The New York Times recently reviewed a new play about French Jews that one can see as thematically related to a post I recently wrote about a book called "The Last One."
The play, "Prayer for the French Republic," by Joshua Harmon, is about a Jewish family agonizing over their identity in the face of what they view as rising antisemitism in France. As the NYT reviewer puts it, "they want to be part of country that may never fully accept them" and after an ugly incident, at least one member of the family wants to move to Israel. "It's the suitcase or the coffin," he says.
In "The Last One," a young Muslim woman living in a Paris Suburb agonizes over whether she can be fully a French citizen without giving up other parts of what she views as elements of her identity.
Other Muslims living in France are apparently increasingly coming to the conclusion one can't if a Feb. 13, 2022 New York Times Story entitled "The Quiet Flight of Muslims from France" is correct.
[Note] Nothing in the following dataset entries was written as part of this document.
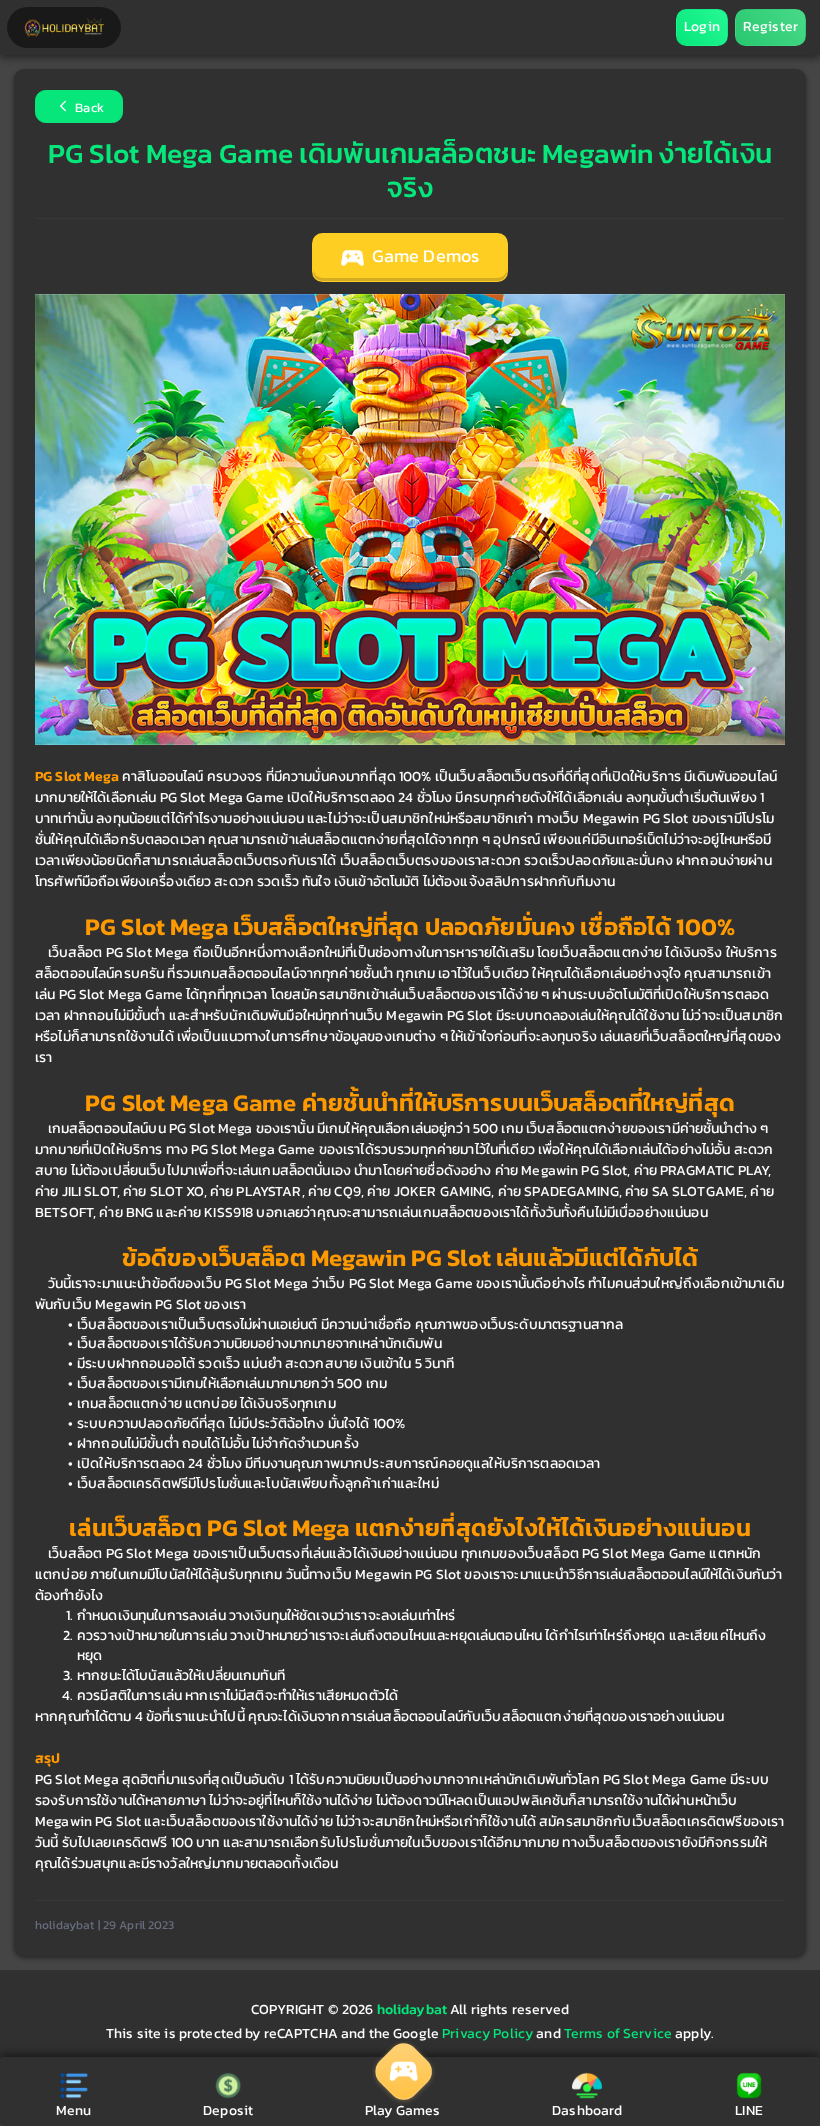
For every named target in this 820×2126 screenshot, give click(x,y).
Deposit (228, 2110)
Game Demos (424, 256)
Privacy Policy (487, 2033)
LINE (749, 2110)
In both the play and the book, the individuals in question are dealing with what is increasingly being called intersectionality. People see themselves as having various strands of identity that insect in certain ways -- sometimes positively, sometimes negatively -- that often fail to comport with a national identity of shared sociopolitical and cultural values.
There is arguably nothing new about this -- I'm thinking of Leopold Bloom's encounter with "the citizen" -- in James Joyce's "Ulysses" -- but for some reasons these issues seem to be increasingly coming to the fore.